PAGE EXTRACT>
########################################

Supreme Court of the State of New York, Richmond County
Aug 3, 2011
2011 N.Y. Slip Op. 51438 (N.Y. Sup. Ct. 2011)

Opinion

101966/07.

Decided August 3, 2011.

Plaintiff is represented by Louis Grandelli, P.C.

Defendant is represented by the law firm of Leahey Johnson, P.C.


The plaintiff's "cross-motion" to a "cross-motion" is treated as a motion. The plaintiff's motions are granted in part, and denied in part. The defendant's cross-motion to dismiss or strike claims present is denied in its entirety.

Facts

On December 6, 2006, the plaintiff Paul Warshefskie was a New York City Police Officer detailed to serve a criminal warrant at the General Charles W. Berry Houses ("Berry Houses"), 50 Dongan Hills Avenue, Staten Island, New York 10306, a building owned and operated by the defendant, the New York City Housing Authority. After entering the building, Warshefskie observed an individual asleep in the fourth floor hallway. He woke the sleeper, who fled the scene. The plaintiff pursued. While in pursuit, a door closed upon his hand amputating the distal joint of the right trigger finger, among other injuries. The plaintiff brought suit against the defendant alleging negligence, and violations of General Municipal Law § 205-e.

########################################

RAW RECORDS>
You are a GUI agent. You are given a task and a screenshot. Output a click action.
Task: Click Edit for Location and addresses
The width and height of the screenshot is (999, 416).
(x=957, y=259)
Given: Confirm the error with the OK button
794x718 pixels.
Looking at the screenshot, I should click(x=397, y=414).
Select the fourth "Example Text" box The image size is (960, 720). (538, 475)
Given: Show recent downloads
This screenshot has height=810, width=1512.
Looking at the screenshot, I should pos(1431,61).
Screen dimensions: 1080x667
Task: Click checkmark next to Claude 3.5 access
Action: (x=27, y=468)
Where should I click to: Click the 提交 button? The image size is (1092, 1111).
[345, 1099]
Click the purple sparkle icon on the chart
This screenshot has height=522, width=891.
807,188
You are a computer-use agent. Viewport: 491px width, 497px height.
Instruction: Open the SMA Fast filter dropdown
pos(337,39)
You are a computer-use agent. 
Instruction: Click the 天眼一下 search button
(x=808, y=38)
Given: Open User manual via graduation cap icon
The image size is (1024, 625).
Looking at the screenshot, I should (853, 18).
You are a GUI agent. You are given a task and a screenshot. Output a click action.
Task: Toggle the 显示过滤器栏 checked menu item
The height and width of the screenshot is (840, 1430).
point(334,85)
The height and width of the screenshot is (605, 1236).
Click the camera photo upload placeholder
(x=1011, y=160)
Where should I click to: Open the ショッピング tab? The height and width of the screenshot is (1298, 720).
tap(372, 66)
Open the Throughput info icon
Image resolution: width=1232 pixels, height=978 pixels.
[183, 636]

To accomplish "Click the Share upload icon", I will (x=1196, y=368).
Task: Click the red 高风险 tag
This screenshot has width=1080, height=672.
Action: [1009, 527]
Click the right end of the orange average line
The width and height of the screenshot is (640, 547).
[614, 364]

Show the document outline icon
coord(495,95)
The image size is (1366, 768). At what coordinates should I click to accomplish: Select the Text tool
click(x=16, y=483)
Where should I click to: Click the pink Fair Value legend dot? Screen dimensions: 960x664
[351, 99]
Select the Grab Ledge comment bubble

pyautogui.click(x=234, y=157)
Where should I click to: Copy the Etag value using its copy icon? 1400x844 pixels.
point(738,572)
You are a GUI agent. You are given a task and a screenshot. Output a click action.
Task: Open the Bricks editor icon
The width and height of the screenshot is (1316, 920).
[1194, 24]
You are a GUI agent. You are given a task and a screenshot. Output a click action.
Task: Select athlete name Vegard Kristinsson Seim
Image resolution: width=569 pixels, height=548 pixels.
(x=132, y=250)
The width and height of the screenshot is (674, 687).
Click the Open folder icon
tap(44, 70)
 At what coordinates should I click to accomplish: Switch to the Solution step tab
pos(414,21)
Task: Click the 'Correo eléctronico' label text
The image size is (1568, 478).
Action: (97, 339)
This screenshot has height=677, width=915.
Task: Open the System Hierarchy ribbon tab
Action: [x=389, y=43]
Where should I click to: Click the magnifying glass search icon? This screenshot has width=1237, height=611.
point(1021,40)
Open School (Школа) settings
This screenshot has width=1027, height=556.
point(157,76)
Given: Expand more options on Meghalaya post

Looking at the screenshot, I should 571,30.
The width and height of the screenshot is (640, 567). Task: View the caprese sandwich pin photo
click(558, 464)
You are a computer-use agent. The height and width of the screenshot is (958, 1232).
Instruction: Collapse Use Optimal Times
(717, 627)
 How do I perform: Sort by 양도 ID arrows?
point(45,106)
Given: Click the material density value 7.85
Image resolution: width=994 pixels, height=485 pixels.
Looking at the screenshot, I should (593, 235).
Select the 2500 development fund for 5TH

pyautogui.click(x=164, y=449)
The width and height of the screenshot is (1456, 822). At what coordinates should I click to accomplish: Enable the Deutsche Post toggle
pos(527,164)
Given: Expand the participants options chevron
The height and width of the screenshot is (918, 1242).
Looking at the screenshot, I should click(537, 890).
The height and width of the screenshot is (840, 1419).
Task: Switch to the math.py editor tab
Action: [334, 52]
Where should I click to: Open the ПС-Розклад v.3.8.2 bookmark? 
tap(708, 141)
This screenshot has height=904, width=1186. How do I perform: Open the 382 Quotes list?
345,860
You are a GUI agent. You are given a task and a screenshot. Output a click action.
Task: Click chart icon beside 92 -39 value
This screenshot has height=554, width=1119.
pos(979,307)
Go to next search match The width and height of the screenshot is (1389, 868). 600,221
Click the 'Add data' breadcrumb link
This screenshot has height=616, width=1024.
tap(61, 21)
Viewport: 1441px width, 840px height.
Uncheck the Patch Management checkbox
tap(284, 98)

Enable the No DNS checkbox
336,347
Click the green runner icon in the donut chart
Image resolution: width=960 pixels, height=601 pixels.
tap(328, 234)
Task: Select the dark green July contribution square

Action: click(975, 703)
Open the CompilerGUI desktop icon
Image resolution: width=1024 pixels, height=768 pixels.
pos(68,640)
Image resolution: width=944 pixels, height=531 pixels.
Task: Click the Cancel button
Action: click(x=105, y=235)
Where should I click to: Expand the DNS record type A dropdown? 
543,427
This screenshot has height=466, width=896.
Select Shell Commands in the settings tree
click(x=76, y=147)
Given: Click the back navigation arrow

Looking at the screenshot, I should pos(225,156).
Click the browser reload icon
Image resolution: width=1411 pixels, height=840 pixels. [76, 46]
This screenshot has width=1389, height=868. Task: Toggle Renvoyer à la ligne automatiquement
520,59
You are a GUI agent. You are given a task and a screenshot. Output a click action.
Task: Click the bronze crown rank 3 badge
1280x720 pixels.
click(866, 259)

########################################

TASK OBJECTIVE> Rewrite the passage of the court opinion starting with "Defendant is represented" and going on through "in its entirety.", switching "denied" to "refused".

WORKED ANSWER>
Defendant is represented by the law firm of Leahey Johnson, P.C.


The plaintiff's "cross-motion" to a "cross-motion" is treated as a motion. The plaintiff's motions are granted in part, and refused in part. The defendant's cross-motion to dismiss or strike claims present is refused in its entirety.